AIM
Reproduce the records below in full, replacing "computer-use agent" with "desktop agent" and leaving everything else unchanged.

---------- MATERIALS PROVIDED ----------

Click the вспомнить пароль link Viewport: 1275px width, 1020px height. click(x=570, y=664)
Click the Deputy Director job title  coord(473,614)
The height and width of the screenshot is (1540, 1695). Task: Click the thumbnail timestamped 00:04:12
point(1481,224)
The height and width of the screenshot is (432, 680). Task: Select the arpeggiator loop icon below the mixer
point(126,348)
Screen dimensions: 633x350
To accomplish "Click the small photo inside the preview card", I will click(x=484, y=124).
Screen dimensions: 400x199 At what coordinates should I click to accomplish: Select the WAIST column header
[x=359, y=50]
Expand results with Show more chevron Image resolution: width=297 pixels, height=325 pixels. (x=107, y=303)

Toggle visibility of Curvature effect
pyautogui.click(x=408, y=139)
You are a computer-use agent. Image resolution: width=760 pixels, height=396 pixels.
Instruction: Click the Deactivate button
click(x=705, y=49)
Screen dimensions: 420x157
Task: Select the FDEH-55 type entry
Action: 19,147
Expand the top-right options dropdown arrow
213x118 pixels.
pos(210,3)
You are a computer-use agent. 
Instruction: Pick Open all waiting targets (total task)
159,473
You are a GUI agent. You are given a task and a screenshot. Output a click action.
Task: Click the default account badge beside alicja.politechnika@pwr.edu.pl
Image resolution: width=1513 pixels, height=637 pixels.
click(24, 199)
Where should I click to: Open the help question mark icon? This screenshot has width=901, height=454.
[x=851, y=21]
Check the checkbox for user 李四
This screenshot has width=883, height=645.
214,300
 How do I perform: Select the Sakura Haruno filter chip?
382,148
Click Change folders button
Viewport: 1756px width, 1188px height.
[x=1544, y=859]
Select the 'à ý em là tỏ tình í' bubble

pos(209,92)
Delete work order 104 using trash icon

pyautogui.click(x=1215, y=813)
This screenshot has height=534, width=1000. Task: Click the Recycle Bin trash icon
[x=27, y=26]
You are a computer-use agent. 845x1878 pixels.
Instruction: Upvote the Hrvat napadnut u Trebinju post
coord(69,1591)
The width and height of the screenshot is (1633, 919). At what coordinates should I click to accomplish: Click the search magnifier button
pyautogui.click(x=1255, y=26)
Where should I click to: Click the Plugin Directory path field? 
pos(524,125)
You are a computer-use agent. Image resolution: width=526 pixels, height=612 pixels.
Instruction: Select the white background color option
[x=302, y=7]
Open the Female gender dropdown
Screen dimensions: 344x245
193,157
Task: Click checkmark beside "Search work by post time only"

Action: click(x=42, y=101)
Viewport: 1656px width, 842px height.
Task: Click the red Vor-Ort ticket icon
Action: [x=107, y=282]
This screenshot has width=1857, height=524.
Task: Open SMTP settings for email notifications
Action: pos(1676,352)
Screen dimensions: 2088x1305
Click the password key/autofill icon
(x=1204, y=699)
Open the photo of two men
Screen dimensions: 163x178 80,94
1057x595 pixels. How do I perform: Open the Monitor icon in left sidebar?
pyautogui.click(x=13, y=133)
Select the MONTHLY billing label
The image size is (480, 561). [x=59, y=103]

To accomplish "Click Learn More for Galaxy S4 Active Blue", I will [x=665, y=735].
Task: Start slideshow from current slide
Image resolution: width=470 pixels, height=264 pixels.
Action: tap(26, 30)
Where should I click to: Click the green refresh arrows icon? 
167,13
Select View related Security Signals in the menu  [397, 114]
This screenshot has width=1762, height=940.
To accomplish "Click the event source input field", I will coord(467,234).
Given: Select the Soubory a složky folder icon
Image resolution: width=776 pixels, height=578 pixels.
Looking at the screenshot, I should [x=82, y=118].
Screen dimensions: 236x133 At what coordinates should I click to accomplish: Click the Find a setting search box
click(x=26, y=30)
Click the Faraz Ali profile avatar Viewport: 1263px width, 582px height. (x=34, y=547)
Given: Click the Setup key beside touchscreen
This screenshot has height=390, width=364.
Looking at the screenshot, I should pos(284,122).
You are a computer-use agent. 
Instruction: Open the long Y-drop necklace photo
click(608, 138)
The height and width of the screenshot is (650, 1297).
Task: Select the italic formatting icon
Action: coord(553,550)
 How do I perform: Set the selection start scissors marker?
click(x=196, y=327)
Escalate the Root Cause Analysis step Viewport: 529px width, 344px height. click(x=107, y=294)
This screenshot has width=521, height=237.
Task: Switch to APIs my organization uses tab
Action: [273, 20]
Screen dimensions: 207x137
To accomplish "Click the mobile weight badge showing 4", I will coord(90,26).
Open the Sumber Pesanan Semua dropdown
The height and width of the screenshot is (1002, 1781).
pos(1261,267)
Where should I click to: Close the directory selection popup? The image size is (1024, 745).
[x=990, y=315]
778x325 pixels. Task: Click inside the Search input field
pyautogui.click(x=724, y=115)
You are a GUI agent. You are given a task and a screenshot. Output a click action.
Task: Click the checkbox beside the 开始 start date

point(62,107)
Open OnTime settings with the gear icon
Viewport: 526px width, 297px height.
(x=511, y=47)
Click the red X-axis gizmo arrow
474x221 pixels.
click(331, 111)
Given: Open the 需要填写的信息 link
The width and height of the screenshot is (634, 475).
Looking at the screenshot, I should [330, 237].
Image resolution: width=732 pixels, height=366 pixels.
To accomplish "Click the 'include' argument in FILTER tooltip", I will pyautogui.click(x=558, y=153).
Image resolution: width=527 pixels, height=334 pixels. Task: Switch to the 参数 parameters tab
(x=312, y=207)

----------

TASK OUTPUT
Click the вспомнить пароль link Viewport: 1275px width, 1020px height. click(x=570, y=664)
Click the Deputy Director job title  coord(473,614)
The height and width of the screenshot is (1540, 1695). Task: Click the thumbnail timestamped 00:04:12
point(1481,224)
The height and width of the screenshot is (432, 680). Task: Select the arpeggiator loop icon below the mixer
point(126,348)
Screen dimensions: 633x350
To accomplish "Click the small photo inside the preview card", I will click(x=484, y=124).
Screen dimensions: 400x199 At what coordinates should I click to accomplish: Select the WAIST column header
[x=359, y=50]
Expand results with Show more chevron Image resolution: width=297 pixels, height=325 pixels. (x=107, y=303)

Toggle visibility of Curvature effect
pyautogui.click(x=408, y=139)
You are a desktop agent. Image resolution: width=760 pixels, height=396 pixels.
Instruction: Click the Deactivate button
click(x=705, y=49)
Screen dimensions: 420x157
Task: Select the FDEH-55 type entry
Action: 19,147
Expand the top-right options dropdown arrow
213x118 pixels.
pos(210,3)
You are a desktop agent. 
Instruction: Pick Open all waiting targets (total task)
159,473
You are a GUI agent. You are given a task and a screenshot. Output a click action.
Task: Click the default account badge beside alicja.politechnika@pwr.edu.pl
Image resolution: width=1513 pixels, height=637 pixels.
click(24, 199)
Where should I click to: Open the help question mark icon? This screenshot has width=901, height=454.
[x=851, y=21]
Check the checkbox for user 李四
This screenshot has width=883, height=645.
214,300
 How do I perform: Select the Sakura Haruno filter chip?
382,148
Click Change folders button
Viewport: 1756px width, 1188px height.
[x=1544, y=859]
Select the 'à ý em là tỏ tình í' bubble

pos(209,92)
Delete work order 104 using trash icon

pyautogui.click(x=1215, y=813)
This screenshot has height=534, width=1000. Task: Click the Recycle Bin trash icon
[x=27, y=26]
You are a desktop agent. 845x1878 pixels.
Instruction: Upvote the Hrvat napadnut u Trebinju post
coord(69,1591)
The width and height of the screenshot is (1633, 919). At what coordinates should I click to accomplish: Click the search magnifier button
pyautogui.click(x=1255, y=26)
Where should I click to: Click the Plugin Directory path field? 
pos(524,125)
You are a desktop agent. Image resolution: width=526 pixels, height=612 pixels.
Instruction: Select the white background color option
[x=302, y=7]
Open the Female gender dropdown
Screen dimensions: 344x245
193,157
Task: Click checkmark beside "Search work by post time only"

Action: click(x=42, y=101)
Viewport: 1656px width, 842px height.
Task: Click the red Vor-Ort ticket icon
Action: [x=107, y=282]
This screenshot has width=1857, height=524.
Task: Open SMTP settings for email notifications
Action: pos(1676,352)
Screen dimensions: 2088x1305
Click the password key/autofill icon
(x=1204, y=699)
Open the photo of two men
Screen dimensions: 163x178 80,94
1057x595 pixels. How do I perform: Open the Monitor icon in left sidebar?
pyautogui.click(x=13, y=133)
Select the MONTHLY billing label
The image size is (480, 561). [x=59, y=103]

To accomplish "Click Learn More for Galaxy S4 Active Blue", I will [x=665, y=735].
Task: Start slideshow from current slide
Image resolution: width=470 pixels, height=264 pixels.
Action: tap(26, 30)
Where should I click to: Click the green refresh arrows icon? 
167,13
Select View related Security Signals in the menu  [397, 114]
This screenshot has width=1762, height=940.
To accomplish "Click the event source input field", I will coord(467,234).
Given: Select the Soubory a složky folder icon
Image resolution: width=776 pixels, height=578 pixels.
Looking at the screenshot, I should [x=82, y=118].
Screen dimensions: 236x133 At what coordinates should I click to accomplish: Click the Find a setting search box
click(x=26, y=30)
Click the Faraz Ali profile avatar Viewport: 1263px width, 582px height. (x=34, y=547)
Given: Click the Setup key beside touchscreen
This screenshot has height=390, width=364.
Looking at the screenshot, I should pos(284,122).
You are a desktop agent. 
Instruction: Open the long Y-drop necklace photo
click(608, 138)
The height and width of the screenshot is (650, 1297).
Task: Select the italic formatting icon
Action: coord(553,550)
 How do I perform: Set the selection start scissors marker?
click(x=196, y=327)
Escalate the Root Cause Analysis step Viewport: 529px width, 344px height. click(x=107, y=294)
This screenshot has width=521, height=237.
Task: Switch to APIs my organization uses tab
Action: [273, 20]
Screen dimensions: 207x137
To accomplish "Click the mobile weight badge showing 4", I will coord(90,26).
Open the Sumber Pesanan Semua dropdown
The height and width of the screenshot is (1002, 1781).
pos(1261,267)
Where should I click to: Close the directory selection popup? The image size is (1024, 745).
[x=990, y=315]
778x325 pixels. Task: Click inside the Search input field
pyautogui.click(x=724, y=115)
You are a GUI agent. You are given a task and a screenshot. Output a click action.
Task: Click the checkbox beside the 开始 start date

point(62,107)
Open OnTime settings with the gear icon
Viewport: 526px width, 297px height.
(x=511, y=47)
Click the red X-axis gizmo arrow
474x221 pixels.
click(331, 111)
Given: Open the 需要填写的信息 link
The width and height of the screenshot is (634, 475).
Looking at the screenshot, I should [330, 237].
Image resolution: width=732 pixels, height=366 pixels.
To accomplish "Click the 'include' argument in FILTER tooltip", I will pyautogui.click(x=558, y=153).
Image resolution: width=527 pixels, height=334 pixels. Task: Switch to the 参数 parameters tab
(x=312, y=207)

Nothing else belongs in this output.